The Web Application Connector can also be a web application developed using Web Service technology, for example. It receive requests from the user interface represented by the Web Application and prepares the right message for the service Application Server. In particular:

1. during the user authentication this application generates a ReqlD to prevent reply attacks, creates and forwards, on a protected channel, the request containing <username, password, ReqlD> for service Application Server; afterwards, it forwards the authentication result to the user interface application and sets to this

one the ReqlD variable;

2. when the user has been authenticated and has performed the card and activation request code selection, this application formats the request < Cl, ACR, ReqlD> to forward, on a protected channel, to the service Application Server; afterwards, it forwards the request result to the user interface application.

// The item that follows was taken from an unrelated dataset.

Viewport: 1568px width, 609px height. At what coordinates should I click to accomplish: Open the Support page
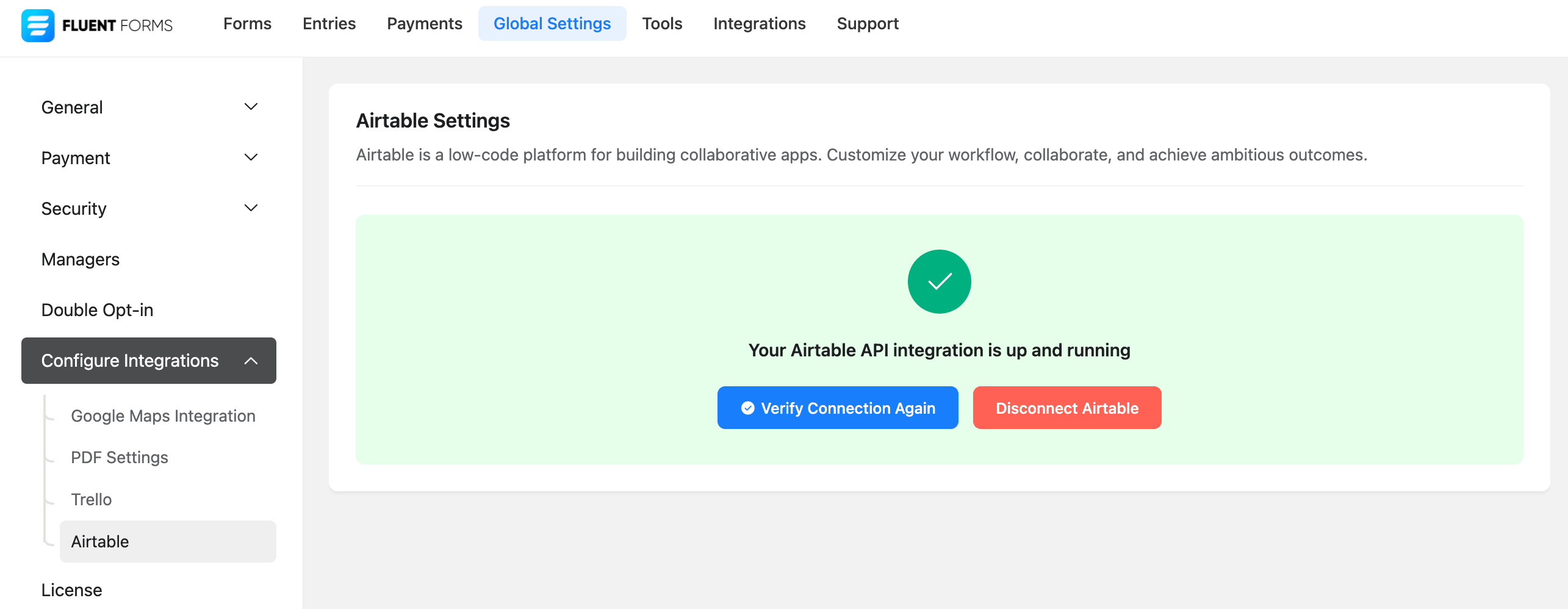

The service Application Server defines and implements the core of the service. When it receives, on a protected channel, an incoming authentication request, it verifies the user credentials, stores the ReqlD variable and produces the authentication result. When the user performs his/her choice, the application service verifies if the user has subscribed the selected bank card, if the ReqlD is yet active and then formats the request <CI, ACR> to the financial institute, waiting for the result. The obtained result is forwarded to the Web Application Connector with the ReqlD.

When the Financial Operator Application receives an incoming change status request with this form <CI, ACR>, the following steps are performed:

1. bank card selection from database of the issued cards by means of the card identifier

2. bank card status verification

3. bank card status updating according to the received activation request code 4. result generation and forwarding to the service Application Server.

COMPLEX EMBODIMENT

The architecture according to Fig.2 corresponds to the combination of the embodiments of Fig.3, Fig.7, Fig.9, Fig.1 1 and their features.

In this figure, the same reference signs and names are used as those used in the above mentioned figures.

For these reasons, no detailed description is provided herein as unnecessary.

It is worth noting that a similar combination of features is realistic in a real environment when bank cards are used as in general different users have different needs; additionally, even the same users may have different needs in different situations. Additionally, it is worth noting that in Fig.2 only one Financial Operator is shown, but the present invention may be applied also in those cases where a number of financial operator offer to their clients the security service according to the present invention.

Finally, it is worth noting that the service Application Server of the embodiment of Fig.2 is associated to a telecom operator or to a "security service" operator; anyway, in other embodiments of the present invention, the service Application Server is associated to a financial operator, i.e. the security service is directly provided by the financial operator

for its bank cards or at least for the bank cards of the those clients who are interested (and pay) for the additional security service.